Chiudiamo quest’anno in un crescendo di segnali preoccupanti. I brani evangelici dell’Avvento sembrano scritti per noi anche se, purtroppo, hanno parlato al cuore di tutte le generazioni. Tornano a dirci di attendere, cioè fare ed aspettare. Saper attendere anche quando intorno a noi tutto sembra dirci che non c’è tempo per perdere tempo. Riprende la pandemia, con più della metà del mondo povero non vaccinato e bigfarma che accumula denaro nei suoi arsenali. Che ha da perdere dalla lunga durata dell’epidemia? Ma la politica? Dov’è la politica? Glasgow che non cava un ragno dal buco e i mutamenti climatici minacciano le condizioni di vita del Pianeta e con ogni evidenza indurranno migrazioni da far impallidire quelle attuali. L’agenda 2030 approvata dall’Onu giace quasi esanime mentre più dell’80% del fabbisogno energetico è ancora fondato sui combustibili fossili. La cosiddetta utopia sostenibile per ora lascia campo al business as ususal. Malgrado Greta e la sua generazione: altre lanterne verdi. E del nostro Paese che dire? Se si fa una riformina fiscale si cominci almeno dal basso, dai redditi del lavoro impoverito. Se vogliamo una società che non si sbricioli bisogna cambiare verso.

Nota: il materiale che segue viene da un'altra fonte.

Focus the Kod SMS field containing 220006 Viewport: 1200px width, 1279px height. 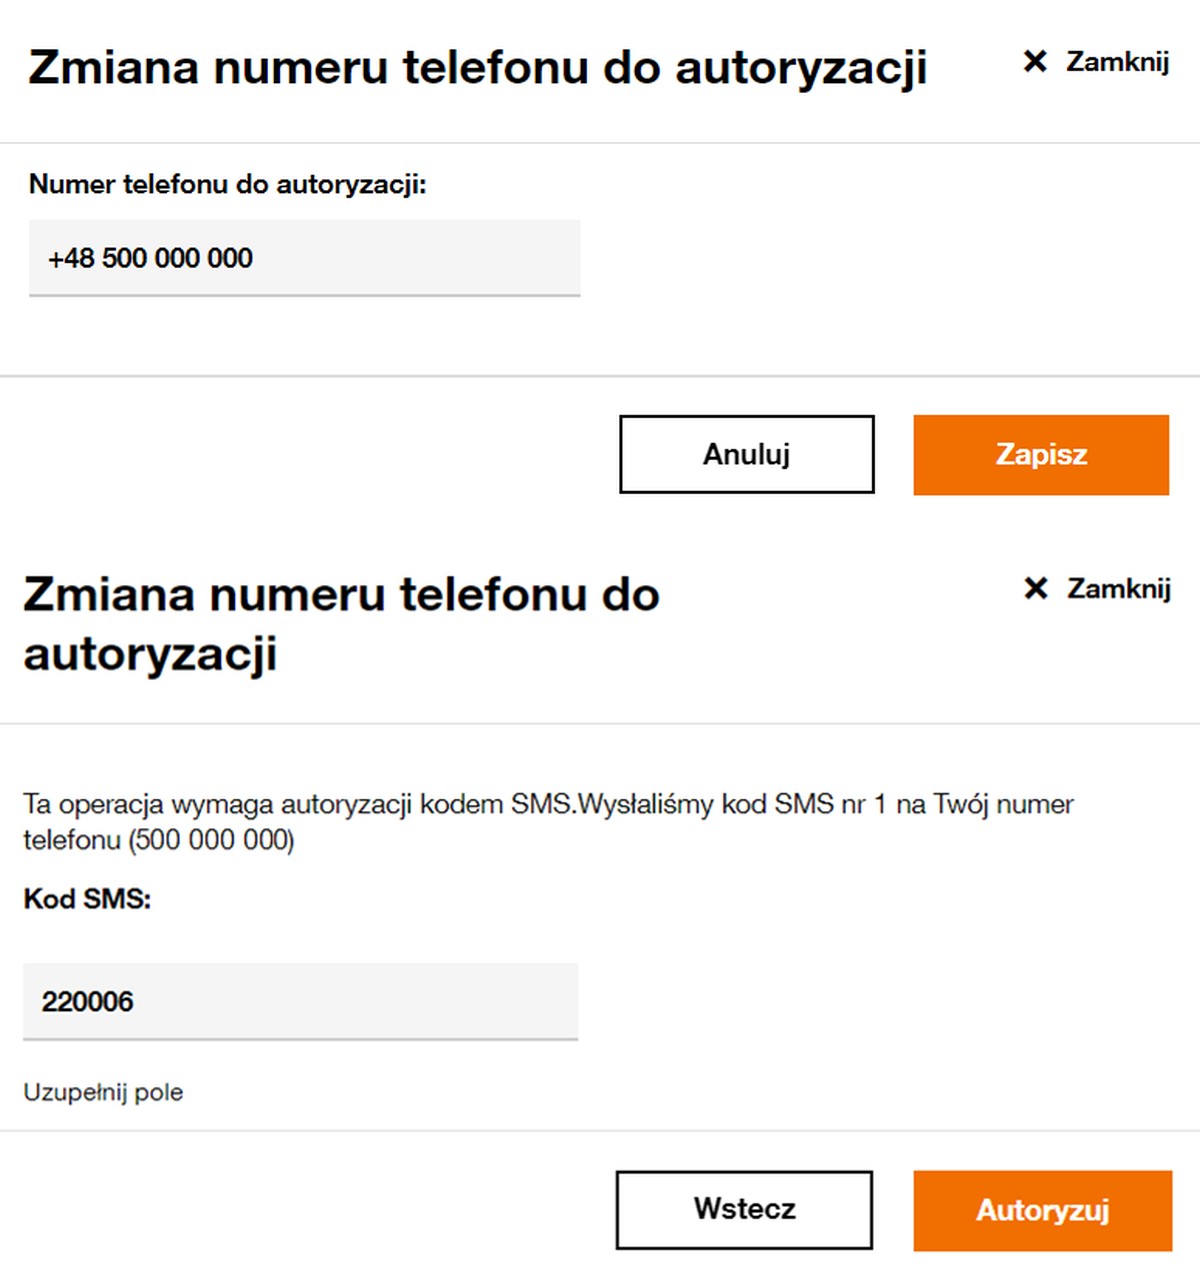pos(300,1001)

Ho fatto tre esempi, tra i tanti possibili di come vanno le cose. Mancano soggetti forti che organizzino la speranza e si battano per un paradigma economico, sociale e politico nuovo. Farsi prendere da un po’ di nostalgia è quasi comprensibile ma bisogna evitare quello che Bauman chiamava retrotopia, ricercare la soluzione nelle soluzioni del passato.
«Alzate la testa, perché la vostra liberazione è vicina». È una chiamata non solo a resistere e attendere quella speranza ultima e decisiva, ma ad assumerci la responsabilità che spetta a ognuno di noi. Se ciò che è ultimo non è nelle nostre mani, interamente in esse sono le cose penultime.
Noi siamo una rivista che non si è fatta mai cadere le braccia e siamo convinti che oggi più che mai ci sia bisogno di dare alimento ad un pensiero radicale e a un agire accorto e realistico. Tenere insieme questi due fili della radicalità e del realismo continuerà ad essere la nostra scommessa e il nostro impegno dopo questo intenso anno di rinnovamento. Nell’augurarvi, care lettrici e cari lettori, un buon Natale, continuiamo a contare sul vostro sostegno. E voi contate sulla nostra libertà.